Чудовище
В мичмане Саахове было шестьдесят килограмм живого веса при росте от пола один метр тридцать четыре сантиметра.
Были люди в экипаже, которые мечтали его или убить, или сдать живьем в кунсткамеру Петра Первого.
Своими малюсенькими руками он мог совершить на лодке любую доступную человечеству аварию. К работе он допускался только под наблюдением. Без наблюдения что-нибудь происходило.
С начала межпоходового ремонта он брал в руки гнутую трубу и ходил с нею везде и всюду до конца ремонта.
Так он был безопасен.
– Где сейчас чудовище?
– В первом. Там редуктор ВВД травит.
– Он что, там один, что ли?
– Да…
– С ума все посходили. Он же сейчас убьется или поллодки разнесет.
– Да что он, совсем дурной?..
Чудовище отловили в тот момент, когда оно, прикусив язык, с вожделением откручивало предохранительный клапан редуктора высокого давления – редуктора ВВД; осторожное, как на минном поле, миллиметр за миллиметром оно крутило, останавливалось, прислушивалось ухом и опять крутило, внимательно наблюдая за всем этим своими малюсенькими, остренькими человеческими глазенками.
С той стороны его караулило четыреста килограмм.
– ПАРАЗИТИНА!!!
Так никто из людей еще не орал. Старшина команды дал ему грандиозную затрещину и тут же влет, как по футбольному мячу, стукнул ногой по заду.
Любому другому затрещина такой величины оторвала бы голову, а удар по заду оторвал бы зад.
– Убить меня хочешь?! – орал старшина. – Зарезать?! В тюрьму посадить?! Мозги захотел на переборку?! Ну, ладно тебя, дурака, убьет, черт с ним, но я-то за что страдаю?!
Через минуту старшина уже сделал редуктор и успокоился.
– Слушай, Серега, – сказал он, – лучше б тебя убило. Я вот так подумал, честное слово, ну сдал бы я эту несчастную десятку на погребение и успокоился навсегда. Сидел бы дома и знал, что все на свете хорошо: лодка не утонула, ты – в гробу…
Серега в этот момент сокрушался. В этом он был большой мастер, большой специалист. Вешал голову и сокрушался. Лучше него никто не сокрушался.
Но иногда… иногда в нем, как болезнь, просыпалась первобытная жажда труда, и тогда он удирал от всех, он исчезал из поля зрения и приходил в свой отсек.

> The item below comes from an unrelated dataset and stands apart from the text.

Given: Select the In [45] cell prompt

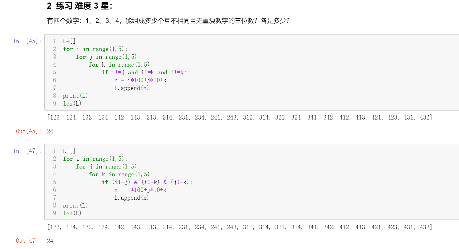Looking at the screenshot, I should click(x=27, y=41).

Он ходил по пустому отсеку хозяином, человеком, властелином металла; он ходил по отсеку и подходил к работе; он подходил к работе, как скрипач к скрипке перед извлечением из нее божественных звуков; он брался за работу, делал ее и… взрывался.
Однажды взорвался компрессор: блок осушки веером разнесло в мелочь; на палубе выгородки на каждом квадратном сантиметре лежал маленький рваный осколок.

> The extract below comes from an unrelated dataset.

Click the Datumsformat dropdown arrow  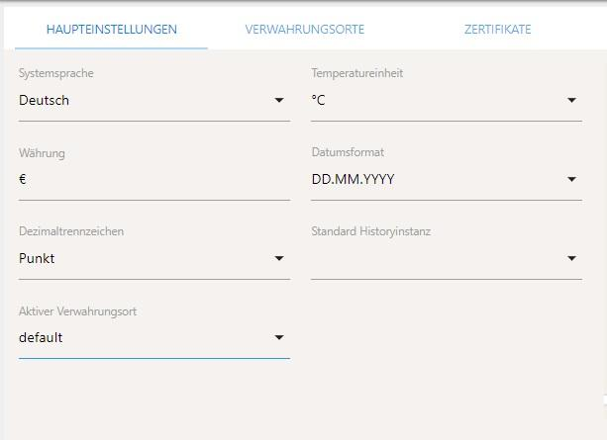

Блок осушки рванул у Сереги в руках, но на нем не было ни единой царапины: Серега был целенький, как в свой первый день.
Лодку встряхнуло. Из центрального и из других отсеков в первый бежали все кто мог.
– Где чудовище? – спрашивали на бегу.
– В первом! – отвечали и молотили сильнее. Навстречу им через переборку, как слоненок из слона, вылезал Серега. Он встал наконец и затрясся курдючным задом.
Когда Серега отошел от потрясения, он рассказал, как это все произошло в его ловких ручонках. При этом он пользовался только тремя словами – «я», «оно» и «вот».
– Я – вот, – говорил он, и глаза его вылезали из орбит от пережитого, – а оно – вот! Я – вот! А оно – вот!!!
В конце концов его продали на берег.
Ходили продавать всем экипажем. Сначала предлагали всем подряд за бутылку спирта, но из-за такой маленькой посуды его никто не брал. В конце концов сговорились за ведро, А потом еще добавили.
Чудовище, покорно сменив хозяев, вздохнуло и, обмякшее, осталось на берегу.
А все остальные вздохнули и ушли в автономку.